My bet is that eventually we'll end up with a powerful agentic tool that uses the browser environment to plan and execute personal agents or to deploy business agents that doesn't access system resources any more than browsers do at the moment.
Not that I'm not excited about the possibilities in personal productivity, but I don't think this is the way--if it was, we wouldn't have lost, say, the ability to have proper desktop automation via AppleScript, COM, DDE (remember that?) across mainstream desktop operating systems.
And today this is.. not sufficient. What we require today is to run software protected from each other. For quite some time I tried to use Unix permissions for this (one user per application I run), but it's totally unworkable. You need a capabilities model, not an user permission model
Anyway I already linked this elsewhere in this thread but in this comment it's a better fit https://xkcd.com/1200/
Locking down features to have a unified experience is what a browser should do, after all, no matter the performance. Of course there are various vendors who tried to break this by introducing platform specific stuff, but that's also why IE, and later Edge (non-chrome) died a horrible death
There are external sandbox escapes such as Adobe Flash, ActiveX, Java Applet and Silverlight though, but those external escapes are often another sandbox of its own, despite all of them being a horrible one...
But with the stabilization of asm.js and later WebAssembly, all of them is gone with the wind.
Sidenote: Flash's scripting language, ActionScript is also directly responsible for the generational design of Java-ahem-ECMAScript later on, also TypeScript too.

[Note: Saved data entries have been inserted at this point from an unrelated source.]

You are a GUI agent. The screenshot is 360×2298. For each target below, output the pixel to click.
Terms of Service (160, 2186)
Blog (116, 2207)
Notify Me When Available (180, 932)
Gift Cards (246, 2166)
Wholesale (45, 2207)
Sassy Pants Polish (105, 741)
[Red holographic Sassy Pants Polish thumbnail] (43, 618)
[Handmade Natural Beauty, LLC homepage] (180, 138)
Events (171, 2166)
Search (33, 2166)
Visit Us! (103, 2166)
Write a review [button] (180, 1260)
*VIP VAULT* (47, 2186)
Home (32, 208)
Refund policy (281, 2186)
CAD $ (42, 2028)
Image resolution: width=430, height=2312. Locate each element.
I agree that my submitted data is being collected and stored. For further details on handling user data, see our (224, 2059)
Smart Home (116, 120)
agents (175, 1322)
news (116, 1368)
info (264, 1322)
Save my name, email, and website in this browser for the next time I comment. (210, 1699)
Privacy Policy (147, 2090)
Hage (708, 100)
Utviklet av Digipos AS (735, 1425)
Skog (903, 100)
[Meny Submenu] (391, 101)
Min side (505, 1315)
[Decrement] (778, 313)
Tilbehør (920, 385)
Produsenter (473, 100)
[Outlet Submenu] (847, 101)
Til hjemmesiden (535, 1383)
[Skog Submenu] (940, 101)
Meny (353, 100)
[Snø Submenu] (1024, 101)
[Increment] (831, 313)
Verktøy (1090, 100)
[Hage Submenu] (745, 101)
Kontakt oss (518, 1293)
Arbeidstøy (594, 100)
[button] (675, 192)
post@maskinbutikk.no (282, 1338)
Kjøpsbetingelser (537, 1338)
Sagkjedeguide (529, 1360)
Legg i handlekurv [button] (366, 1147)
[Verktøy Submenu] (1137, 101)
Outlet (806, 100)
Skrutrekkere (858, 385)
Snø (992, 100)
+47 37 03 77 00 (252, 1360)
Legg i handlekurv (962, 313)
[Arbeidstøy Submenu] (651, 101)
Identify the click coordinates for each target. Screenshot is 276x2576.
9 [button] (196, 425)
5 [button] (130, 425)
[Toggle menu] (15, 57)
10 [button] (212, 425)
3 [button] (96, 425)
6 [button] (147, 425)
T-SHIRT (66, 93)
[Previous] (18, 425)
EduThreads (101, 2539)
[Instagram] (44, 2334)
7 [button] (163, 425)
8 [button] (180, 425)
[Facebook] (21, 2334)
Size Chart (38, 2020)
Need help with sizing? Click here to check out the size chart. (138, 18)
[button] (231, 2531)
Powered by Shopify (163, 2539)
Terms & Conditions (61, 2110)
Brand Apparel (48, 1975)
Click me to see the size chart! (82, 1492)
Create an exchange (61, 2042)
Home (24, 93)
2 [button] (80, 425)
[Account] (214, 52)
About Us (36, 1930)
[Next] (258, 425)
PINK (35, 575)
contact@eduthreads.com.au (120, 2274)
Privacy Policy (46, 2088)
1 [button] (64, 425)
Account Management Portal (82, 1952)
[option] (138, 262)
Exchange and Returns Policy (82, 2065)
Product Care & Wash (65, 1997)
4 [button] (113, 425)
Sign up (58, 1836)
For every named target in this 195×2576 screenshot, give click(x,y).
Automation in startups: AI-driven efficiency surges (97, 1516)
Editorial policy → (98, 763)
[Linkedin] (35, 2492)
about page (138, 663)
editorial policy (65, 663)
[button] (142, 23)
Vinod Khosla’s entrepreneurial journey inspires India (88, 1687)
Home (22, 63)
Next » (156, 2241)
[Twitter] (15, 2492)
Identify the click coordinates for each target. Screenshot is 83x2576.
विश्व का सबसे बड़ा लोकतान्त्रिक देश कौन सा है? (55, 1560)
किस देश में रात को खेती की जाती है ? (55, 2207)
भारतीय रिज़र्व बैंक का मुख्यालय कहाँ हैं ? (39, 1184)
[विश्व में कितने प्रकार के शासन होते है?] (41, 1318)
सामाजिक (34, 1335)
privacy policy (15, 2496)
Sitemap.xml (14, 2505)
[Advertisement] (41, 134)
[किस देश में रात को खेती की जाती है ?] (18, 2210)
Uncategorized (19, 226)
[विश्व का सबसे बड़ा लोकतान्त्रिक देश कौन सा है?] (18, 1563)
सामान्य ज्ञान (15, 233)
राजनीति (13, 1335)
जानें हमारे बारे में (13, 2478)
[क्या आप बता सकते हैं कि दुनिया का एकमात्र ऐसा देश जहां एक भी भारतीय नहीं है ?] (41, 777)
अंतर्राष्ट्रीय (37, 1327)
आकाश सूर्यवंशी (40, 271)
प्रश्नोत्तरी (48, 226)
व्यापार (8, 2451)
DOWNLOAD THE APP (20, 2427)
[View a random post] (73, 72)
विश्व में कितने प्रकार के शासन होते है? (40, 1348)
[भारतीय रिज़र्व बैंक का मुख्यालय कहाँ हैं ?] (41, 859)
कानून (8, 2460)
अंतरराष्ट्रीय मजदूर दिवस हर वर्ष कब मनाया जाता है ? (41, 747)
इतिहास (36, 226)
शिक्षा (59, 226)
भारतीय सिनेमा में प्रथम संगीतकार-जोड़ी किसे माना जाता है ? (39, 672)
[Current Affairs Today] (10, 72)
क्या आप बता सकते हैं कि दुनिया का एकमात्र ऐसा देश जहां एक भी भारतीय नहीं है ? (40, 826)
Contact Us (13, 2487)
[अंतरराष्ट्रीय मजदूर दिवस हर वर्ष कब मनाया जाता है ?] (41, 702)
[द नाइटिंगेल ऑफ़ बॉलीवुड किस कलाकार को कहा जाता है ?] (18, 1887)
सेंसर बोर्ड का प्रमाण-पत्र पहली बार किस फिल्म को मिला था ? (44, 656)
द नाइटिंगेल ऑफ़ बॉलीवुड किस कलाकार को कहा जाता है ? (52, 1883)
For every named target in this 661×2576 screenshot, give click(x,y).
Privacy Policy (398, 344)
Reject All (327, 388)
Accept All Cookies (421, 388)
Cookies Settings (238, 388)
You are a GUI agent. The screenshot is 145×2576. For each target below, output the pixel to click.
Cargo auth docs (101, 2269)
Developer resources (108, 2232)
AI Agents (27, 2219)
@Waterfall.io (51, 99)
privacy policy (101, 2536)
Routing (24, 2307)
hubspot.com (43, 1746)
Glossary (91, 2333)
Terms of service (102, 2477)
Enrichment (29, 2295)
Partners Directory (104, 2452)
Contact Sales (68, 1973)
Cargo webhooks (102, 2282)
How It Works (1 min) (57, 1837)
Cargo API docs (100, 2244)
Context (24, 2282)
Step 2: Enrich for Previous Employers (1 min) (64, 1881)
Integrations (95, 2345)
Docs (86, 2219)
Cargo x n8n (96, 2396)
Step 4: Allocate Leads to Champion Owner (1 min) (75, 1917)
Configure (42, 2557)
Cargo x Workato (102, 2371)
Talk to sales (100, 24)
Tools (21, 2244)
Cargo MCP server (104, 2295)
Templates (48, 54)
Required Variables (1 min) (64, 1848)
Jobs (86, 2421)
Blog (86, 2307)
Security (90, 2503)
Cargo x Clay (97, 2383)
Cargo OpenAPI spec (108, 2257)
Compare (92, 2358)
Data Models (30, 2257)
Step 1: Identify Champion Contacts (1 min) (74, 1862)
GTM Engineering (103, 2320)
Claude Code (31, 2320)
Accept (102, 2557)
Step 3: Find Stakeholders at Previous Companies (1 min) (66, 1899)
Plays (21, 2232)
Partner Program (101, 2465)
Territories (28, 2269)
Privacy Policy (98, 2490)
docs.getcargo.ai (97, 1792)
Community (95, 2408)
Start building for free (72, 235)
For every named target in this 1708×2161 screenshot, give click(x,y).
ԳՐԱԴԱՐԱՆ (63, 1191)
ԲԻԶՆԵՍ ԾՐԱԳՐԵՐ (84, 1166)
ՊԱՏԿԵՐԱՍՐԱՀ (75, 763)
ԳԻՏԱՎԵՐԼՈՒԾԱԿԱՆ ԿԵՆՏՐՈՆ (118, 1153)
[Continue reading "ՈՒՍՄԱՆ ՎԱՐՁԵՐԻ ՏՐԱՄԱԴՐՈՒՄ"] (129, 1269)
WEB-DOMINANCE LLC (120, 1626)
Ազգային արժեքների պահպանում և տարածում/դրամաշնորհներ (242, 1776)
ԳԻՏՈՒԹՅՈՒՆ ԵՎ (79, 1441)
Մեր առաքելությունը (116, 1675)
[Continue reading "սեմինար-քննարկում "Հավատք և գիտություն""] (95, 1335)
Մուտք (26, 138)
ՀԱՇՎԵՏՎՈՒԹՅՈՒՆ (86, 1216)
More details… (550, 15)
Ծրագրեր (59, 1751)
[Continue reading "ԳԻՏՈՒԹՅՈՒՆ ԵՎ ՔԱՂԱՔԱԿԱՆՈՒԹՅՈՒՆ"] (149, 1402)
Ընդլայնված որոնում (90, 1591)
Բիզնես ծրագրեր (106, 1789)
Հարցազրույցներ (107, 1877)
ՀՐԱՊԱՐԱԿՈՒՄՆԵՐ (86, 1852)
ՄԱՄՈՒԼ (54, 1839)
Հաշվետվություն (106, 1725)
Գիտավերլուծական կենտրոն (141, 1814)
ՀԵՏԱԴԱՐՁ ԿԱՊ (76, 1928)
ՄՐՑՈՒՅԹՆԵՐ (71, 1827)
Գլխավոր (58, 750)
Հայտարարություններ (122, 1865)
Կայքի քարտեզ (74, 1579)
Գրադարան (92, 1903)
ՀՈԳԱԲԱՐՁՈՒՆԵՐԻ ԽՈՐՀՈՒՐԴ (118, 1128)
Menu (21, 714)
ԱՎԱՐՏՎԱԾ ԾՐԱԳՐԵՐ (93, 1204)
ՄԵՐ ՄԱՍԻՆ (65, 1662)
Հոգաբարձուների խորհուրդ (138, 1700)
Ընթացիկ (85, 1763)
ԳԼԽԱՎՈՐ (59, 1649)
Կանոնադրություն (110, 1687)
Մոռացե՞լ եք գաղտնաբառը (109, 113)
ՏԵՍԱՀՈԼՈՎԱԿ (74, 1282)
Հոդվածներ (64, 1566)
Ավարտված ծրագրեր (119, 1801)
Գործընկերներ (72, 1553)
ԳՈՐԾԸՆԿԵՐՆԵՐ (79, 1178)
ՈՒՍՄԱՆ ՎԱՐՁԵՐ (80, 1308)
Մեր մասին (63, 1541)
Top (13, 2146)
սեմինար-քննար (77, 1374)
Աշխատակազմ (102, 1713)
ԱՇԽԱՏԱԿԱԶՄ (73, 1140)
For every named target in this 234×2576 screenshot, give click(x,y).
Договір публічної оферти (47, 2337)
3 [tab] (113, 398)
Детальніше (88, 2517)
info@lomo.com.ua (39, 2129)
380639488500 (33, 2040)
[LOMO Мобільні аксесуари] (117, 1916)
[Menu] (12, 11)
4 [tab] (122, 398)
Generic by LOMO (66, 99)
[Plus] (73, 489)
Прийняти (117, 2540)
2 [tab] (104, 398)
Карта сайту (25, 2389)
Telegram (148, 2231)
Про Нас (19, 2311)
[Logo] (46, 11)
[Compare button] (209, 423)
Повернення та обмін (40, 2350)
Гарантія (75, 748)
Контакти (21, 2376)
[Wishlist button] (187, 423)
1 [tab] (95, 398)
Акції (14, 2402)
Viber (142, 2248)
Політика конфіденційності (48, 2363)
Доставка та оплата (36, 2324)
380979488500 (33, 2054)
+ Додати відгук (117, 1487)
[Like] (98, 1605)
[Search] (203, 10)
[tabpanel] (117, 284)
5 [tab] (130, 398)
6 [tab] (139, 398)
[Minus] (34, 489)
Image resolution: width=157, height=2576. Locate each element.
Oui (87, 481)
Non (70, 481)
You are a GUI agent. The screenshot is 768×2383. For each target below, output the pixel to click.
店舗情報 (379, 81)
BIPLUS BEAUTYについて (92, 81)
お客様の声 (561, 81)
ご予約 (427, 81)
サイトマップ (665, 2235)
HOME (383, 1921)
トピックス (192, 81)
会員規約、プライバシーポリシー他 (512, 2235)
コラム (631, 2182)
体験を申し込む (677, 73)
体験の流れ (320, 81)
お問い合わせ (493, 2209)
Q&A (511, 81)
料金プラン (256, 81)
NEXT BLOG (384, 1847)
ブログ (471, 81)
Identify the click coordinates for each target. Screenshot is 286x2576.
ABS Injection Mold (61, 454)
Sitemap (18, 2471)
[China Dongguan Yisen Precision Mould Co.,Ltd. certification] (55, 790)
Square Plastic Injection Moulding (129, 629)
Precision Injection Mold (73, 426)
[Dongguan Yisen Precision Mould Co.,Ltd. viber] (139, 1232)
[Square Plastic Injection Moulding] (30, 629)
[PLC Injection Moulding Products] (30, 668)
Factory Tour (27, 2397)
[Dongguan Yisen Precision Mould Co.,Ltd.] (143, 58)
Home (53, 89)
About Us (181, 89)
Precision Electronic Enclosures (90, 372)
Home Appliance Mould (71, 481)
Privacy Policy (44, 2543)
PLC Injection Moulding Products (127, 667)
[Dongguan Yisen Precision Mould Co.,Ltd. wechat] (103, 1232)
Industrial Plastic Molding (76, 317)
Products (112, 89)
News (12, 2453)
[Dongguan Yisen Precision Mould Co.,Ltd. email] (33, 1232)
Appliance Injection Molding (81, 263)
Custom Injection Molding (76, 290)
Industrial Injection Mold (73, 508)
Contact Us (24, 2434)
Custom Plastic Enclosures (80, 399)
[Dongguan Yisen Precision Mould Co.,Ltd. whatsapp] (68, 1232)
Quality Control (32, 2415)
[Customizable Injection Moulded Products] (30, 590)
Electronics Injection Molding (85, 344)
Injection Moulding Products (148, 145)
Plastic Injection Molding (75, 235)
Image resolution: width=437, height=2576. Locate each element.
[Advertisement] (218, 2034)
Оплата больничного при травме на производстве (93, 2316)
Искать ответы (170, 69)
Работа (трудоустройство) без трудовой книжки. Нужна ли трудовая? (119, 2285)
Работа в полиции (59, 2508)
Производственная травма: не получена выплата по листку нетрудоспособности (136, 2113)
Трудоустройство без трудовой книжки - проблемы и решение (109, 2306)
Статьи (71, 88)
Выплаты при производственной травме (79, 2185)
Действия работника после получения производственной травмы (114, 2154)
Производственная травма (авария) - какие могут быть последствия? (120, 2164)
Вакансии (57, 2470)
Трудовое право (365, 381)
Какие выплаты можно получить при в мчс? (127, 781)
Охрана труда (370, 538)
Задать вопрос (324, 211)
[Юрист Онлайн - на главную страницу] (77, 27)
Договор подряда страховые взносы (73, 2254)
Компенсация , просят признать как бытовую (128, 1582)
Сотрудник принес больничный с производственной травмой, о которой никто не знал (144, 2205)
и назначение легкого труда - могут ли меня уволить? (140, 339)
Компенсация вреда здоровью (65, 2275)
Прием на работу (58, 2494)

I feel like I am the only one who absolutely loved ActionScript, especially AS3. I wrote a video aggregator (chime.tv[1]) back in the day using AS3 and it was such a fun experience.
1. https://techcrunch.com/2007/06/12/chimetv-a-prettier-way-to-...
There is the universal hate for flash because it was used for ads and had shitty security, but anyone I know who actually used AS3 loved it.
At its peak, with flex builder, we also had a full blown UI Editor, where you could just add your own custom eöements designed directly with flash ... and then it was all killed because Apple did not dare to open source it, or put serious efforts on their own into improving the technical base of the flash player (that had aquired lots of technical dept).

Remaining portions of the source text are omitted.